Five CEE countries seek extension on Ukrainian grain ban

01 September 20232 min reading

Five Central and Eastern European countries, led by Poland, are pushing to extend the ban on Ukrainian grain imports until year's end. European Commissioner for Agriculture, Janusz Wojciechowski, further stirs the pot by backing the extension and suggesting a subsidy solution. Amid political tensions and the looming September 15 phase-out deadline, Ukraine warns of violations to its EU association agreement.

Robert Telus

Janusz Wojciechowski

Poland, Bulgaria, Hungary, Romania, and Slovakia have jointly expressed their desire to extend the ban on importing Ukrainian grain into their countries until the end of the year, according to Polish agriculture minister Robert Telus. The initial ban, set to conclude on September 15, prohibited domestic sales of Ukrainian wheat, maize, rapeseed, and sunflower seeds in these five countries, although transit of these goods for export elsewhere remained permitted.

In a related development, Janusz Wojciechowski, the European Commissioner for Agriculture and himself a Polish citizen, voiced his opinion on the matter, advocating for the extension of the ban until year's end.
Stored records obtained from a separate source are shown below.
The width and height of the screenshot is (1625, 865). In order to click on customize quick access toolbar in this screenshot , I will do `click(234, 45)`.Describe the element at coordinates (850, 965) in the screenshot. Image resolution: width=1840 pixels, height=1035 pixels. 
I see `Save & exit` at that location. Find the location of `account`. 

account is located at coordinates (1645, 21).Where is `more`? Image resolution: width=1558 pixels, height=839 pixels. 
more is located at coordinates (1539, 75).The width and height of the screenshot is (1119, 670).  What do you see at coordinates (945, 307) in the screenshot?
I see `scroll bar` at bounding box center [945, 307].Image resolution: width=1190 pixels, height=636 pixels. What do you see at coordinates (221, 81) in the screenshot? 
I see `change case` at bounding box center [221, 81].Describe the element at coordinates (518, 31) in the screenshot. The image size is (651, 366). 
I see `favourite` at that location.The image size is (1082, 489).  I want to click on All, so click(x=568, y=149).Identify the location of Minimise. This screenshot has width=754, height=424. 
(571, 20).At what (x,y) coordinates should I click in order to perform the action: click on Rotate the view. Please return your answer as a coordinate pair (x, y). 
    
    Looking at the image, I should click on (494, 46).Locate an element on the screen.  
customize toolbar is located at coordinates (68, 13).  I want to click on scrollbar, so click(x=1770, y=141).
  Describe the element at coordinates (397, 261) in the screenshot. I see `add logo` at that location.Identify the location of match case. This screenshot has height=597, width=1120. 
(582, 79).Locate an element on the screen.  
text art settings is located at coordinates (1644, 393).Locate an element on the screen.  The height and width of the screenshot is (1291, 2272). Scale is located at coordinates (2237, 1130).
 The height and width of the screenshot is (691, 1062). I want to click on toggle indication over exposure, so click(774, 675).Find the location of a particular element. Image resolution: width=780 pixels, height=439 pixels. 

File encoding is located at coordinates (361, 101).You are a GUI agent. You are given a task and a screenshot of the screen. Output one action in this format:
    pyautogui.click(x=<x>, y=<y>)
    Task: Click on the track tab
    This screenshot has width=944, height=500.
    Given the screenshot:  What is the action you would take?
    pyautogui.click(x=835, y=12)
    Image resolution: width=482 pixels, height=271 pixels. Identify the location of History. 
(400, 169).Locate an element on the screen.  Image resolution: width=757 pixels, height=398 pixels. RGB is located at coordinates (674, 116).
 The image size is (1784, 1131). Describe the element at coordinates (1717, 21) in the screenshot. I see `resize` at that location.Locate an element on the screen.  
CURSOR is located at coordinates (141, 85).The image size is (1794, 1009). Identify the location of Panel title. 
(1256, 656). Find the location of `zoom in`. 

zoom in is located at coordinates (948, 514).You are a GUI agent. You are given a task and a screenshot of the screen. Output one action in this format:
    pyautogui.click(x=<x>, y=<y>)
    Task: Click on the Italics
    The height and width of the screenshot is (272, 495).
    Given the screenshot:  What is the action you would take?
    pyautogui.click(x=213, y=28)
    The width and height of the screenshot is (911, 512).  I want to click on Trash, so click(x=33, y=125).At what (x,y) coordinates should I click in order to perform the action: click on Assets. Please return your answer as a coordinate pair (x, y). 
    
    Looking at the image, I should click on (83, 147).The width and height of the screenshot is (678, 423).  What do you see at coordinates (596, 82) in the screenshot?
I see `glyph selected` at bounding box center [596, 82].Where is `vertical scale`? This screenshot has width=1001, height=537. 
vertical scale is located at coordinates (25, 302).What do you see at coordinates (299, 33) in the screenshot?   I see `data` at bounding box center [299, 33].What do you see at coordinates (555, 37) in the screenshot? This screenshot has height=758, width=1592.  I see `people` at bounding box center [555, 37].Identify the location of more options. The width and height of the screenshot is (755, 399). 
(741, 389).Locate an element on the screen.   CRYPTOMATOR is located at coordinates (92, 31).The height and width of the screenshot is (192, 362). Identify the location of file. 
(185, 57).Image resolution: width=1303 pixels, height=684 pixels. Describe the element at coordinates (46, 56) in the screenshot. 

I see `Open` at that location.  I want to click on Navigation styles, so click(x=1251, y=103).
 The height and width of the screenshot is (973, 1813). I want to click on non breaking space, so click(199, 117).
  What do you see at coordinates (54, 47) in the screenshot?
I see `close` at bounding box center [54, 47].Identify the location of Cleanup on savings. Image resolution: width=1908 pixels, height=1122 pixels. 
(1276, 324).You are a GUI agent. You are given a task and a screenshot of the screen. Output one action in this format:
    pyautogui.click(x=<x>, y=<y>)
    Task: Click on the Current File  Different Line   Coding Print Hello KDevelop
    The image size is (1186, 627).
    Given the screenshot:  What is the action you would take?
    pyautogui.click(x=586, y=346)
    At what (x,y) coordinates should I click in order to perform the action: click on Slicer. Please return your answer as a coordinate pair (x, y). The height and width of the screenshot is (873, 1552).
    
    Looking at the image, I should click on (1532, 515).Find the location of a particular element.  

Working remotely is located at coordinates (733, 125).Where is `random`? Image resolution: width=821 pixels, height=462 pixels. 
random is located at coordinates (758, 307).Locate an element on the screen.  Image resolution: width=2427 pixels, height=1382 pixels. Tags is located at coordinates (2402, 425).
During a European Parliament hearing, he noted the adverse impact on the EU market due to these restrictions. He observed that the bulk of Ukrainian grain imports ended up in other EU countries, including Spain, the Netherlands, and Italy, rather than reaching non-EU nations where transit costs make shipments uneconomical.

Wojciechowski proposed a solution of subsidies, ranging from €20 to €30 per ton of grain, to assist Ukrainian companies in transporting their cargo to EU ports for global sales. The initiative, expected to cost €600 million from the EU budget, aims to facilitate the shipping of 20 million tons until year-end. However, this proposal is Wojciechowski's personal stance, and a European Commission spokesperson was quick to emphasize that the official position remains to phase out the bans by September 15.

This debate has deep political implications. In Poland, for instance, this issue is pivotal ahead of the upcoming general elections, given its importance to the rural electorate. For Ukraine, the conversation around extending the ban has stirred strong reactions, with Dmytro Kuleba, Ukraine's foreign affairs minister, warning against actions that would breach the Ukraine-EU association agreement.